I've used Sylvain's site even though much of it comes up in French (and my high school French only gets me so far) but the pictures show a lot of info. 

I didn't know McKeown was still around.


----------



## vintagesnaps (Nov 9, 2017)

Oh, the Reflex in that ad on Sylvain's site is the one I have! I'll have to do more looking on his site. 

In one of the ads from 1937 there's a Robot that looks just like the Reflex, says it's a 'reflecting camera', with all the advantages of a reflecting camera and a miniature. Guess that means it has a mirror? And there's a free trial! great! lol gee I guess that offer is no longer in effect, too bad!


----------



## Dany (Nov 10, 2017)

To Compur:
Fantastic!
This is the indubitable evidence that I was trying to find .
Thank you very much for the time spent and for your patience with the incorrigible skeptic I am.
This thread is very cool.

To Vntagesnaps:
I am glad you may find some information about your KW camera on the Sylvain Halgand's site
This site is really awesome. It describes in details thousands of vintage cameras + accesories etc...
Hundreds of new cameras are added each year through a participative system.
A great work has already been done to translate the pages into English, but this is a tremendous work. 
For the time being most of the pages discribing cameras from manufacturers with names from A to M are translated (Work based on volunteering).
For the rest, the proportion of translated pages is smaller. 
There is, on this site,  a very efficient search engine that allows you to identify a camera in finding the pages of catalogs related to a given camera .
Cherry on the cake, the site has a very active forum with a section dedicated to people not speaking French. Do not hesitate to participate
Welcome to Vintage cameras collection by Sylvain Halgand
Some news also about the Famous Mc Keowns guide:
I may say that the thirteen's edition to come of this guide shall be fantastic.
Based on a huge work during years, the volume of information and the number of cameras described  in this new edition shall be incredibly increased. 
The full content of this edition shall be available on line on the web to subscribing people.


----------



## compur (Nov 10, 2017)

You're welcome


----------



## IanG (Nov 13, 2017)

KW were quite an innovative company but with their change in ownership to Charles Noble in 1938 they moved largely to producing 35mm cameras.



Dany said:


> compur said:
> 
> 
> > There were 2 version of this camera. One shot 6x6 format and the other was 6X4.5.
> ...



I wouldn't call them variants as they are quite different models, and the Pilot Super is a significant improvement,. Nice find you don't see many these days.

Ian


----------



## Dany (Nov 13, 2017)

You are perfectly right Ian.
I should not say "variations" or "variants" but "others models from KW".
This comes from the chaos in my head when I try to speak and write in English instead of French


----------



## IanG (Nov 13, 2017)

Dany said:


> You are perfectly right Ian.
> I should not say "variations" or "variants" but "others models from KW".
> This comes from the chaos in my head when I try to speak and write in English instead of French



Your English is far better than my French 

If I was deliberately collecting cameras I think I'd choose KW as one brand to major on, I only have 3 two 9x12 Patent Etui's and an FX.

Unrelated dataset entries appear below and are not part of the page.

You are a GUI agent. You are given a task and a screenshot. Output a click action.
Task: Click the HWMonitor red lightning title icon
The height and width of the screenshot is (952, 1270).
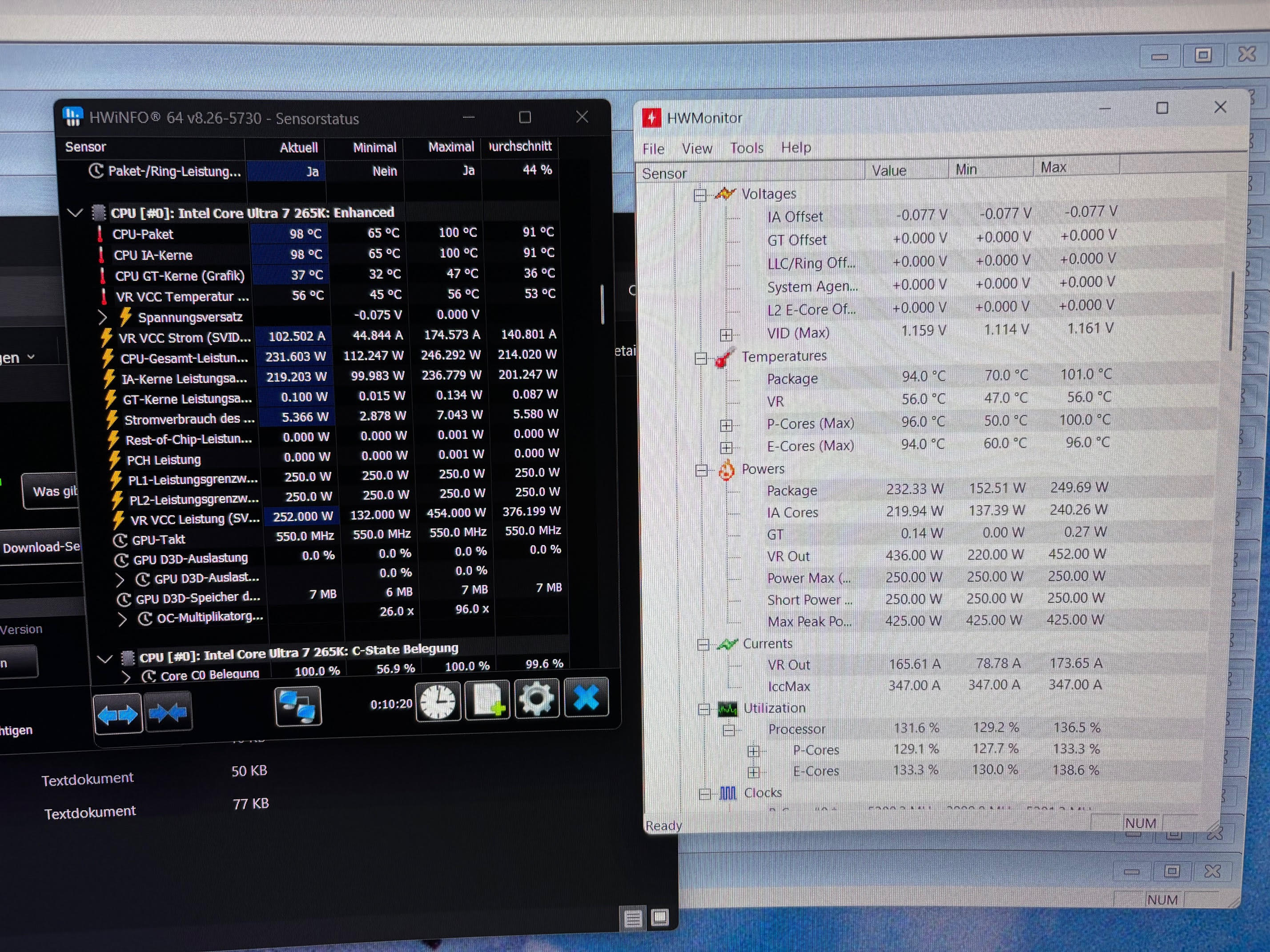pyautogui.click(x=651, y=118)
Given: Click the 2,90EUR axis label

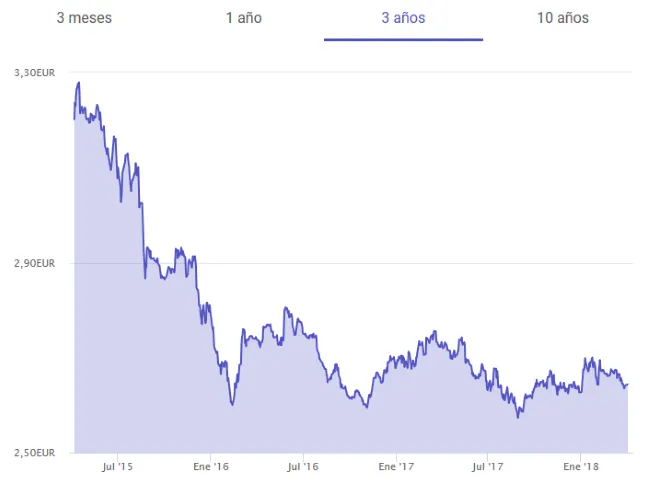Looking at the screenshot, I should [34, 262].
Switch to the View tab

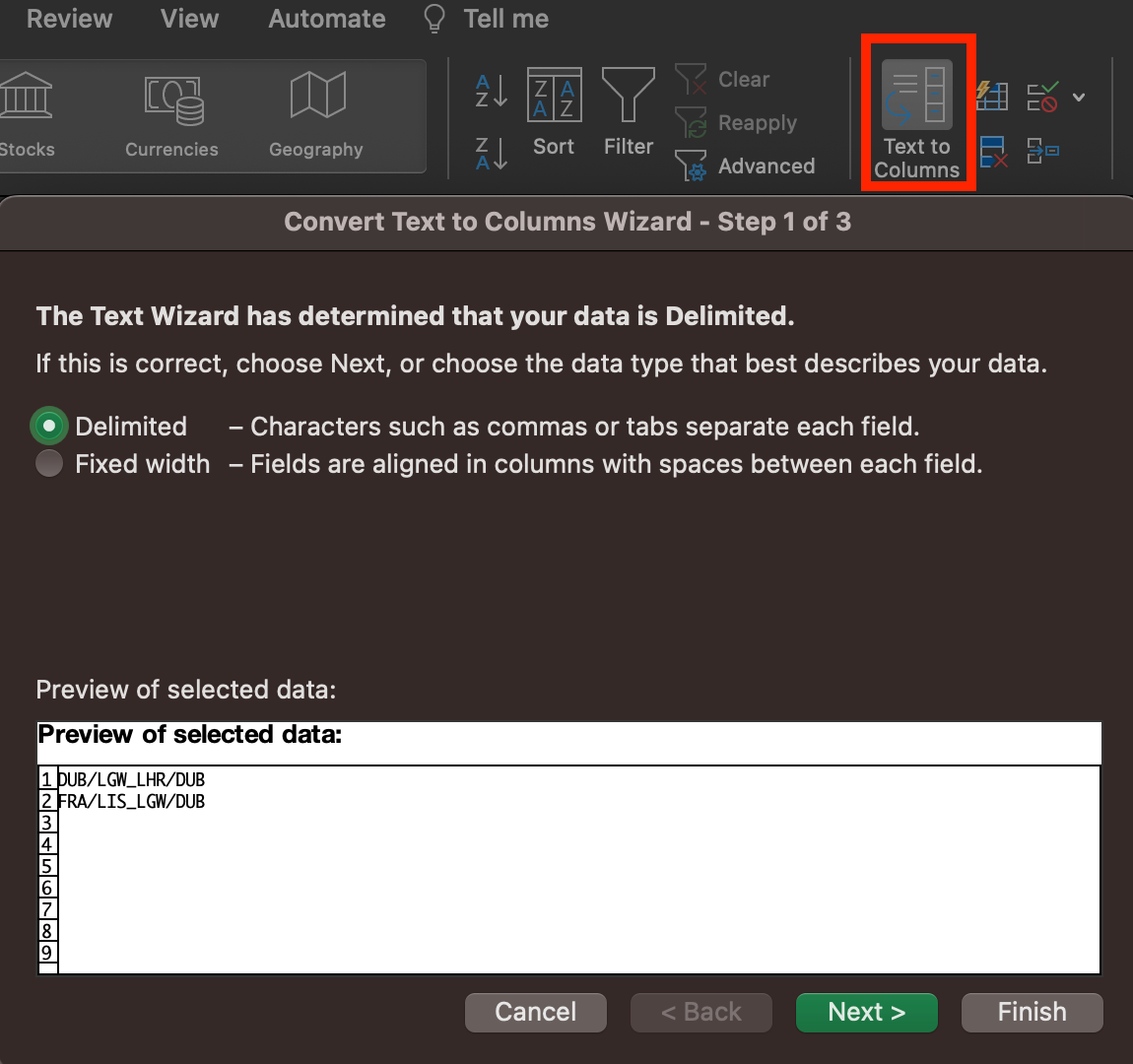click(x=189, y=19)
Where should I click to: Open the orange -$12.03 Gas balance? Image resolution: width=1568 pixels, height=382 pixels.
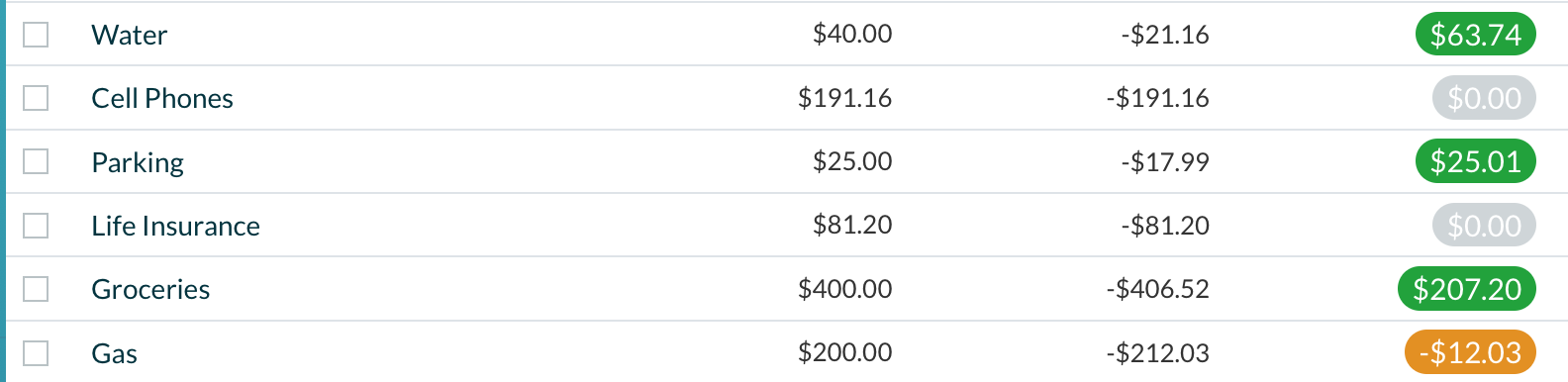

I seem to have gone for Houghton's, I own 2 or 3 Victo wood & brass cameras a Duchess, various Esignsn reflex through to post WWII Ensign Elfix 820, and enlarger, 3 safelights - one candle powered   I have everything for a 1904-1920 set up including a darkroom.

Ian


----------



## Dany (Nov 15, 2017)

Waoooh!
KW was inovative indeed.
I have some KW cameras in my collection.
Kamera Werstätten Patent Etui Luxus

I have only two Ensign cameras (because they are quite rare in France (and I do not buy on eBay). I shall show them in a future thread


----------



## IanG (Nov 15, 2017)

Dany said:


> Waoooh!
> KW was inovative indeed.
> I have some KW cameras in my collection.
> Kamera Werstätten Patent Etui Luxus
> ...



I replied to that thread   late  . . . . . . 

Actually it's very interesting the often quite large  differences between cameras in different parts of the world. It's more proounced with wood and brass, there's the British Field and TAilboard cameras, the European Reiskameras and  the US style field cameras aa cross between a UK TAilboard and the Reiskameras,

Then the big European move to Avus style cameras the Patent Etui being the nicest extreme in terms of looks, weight, size and pure functionality.

Looking forward to seeing your Ensigns 

Ian


----------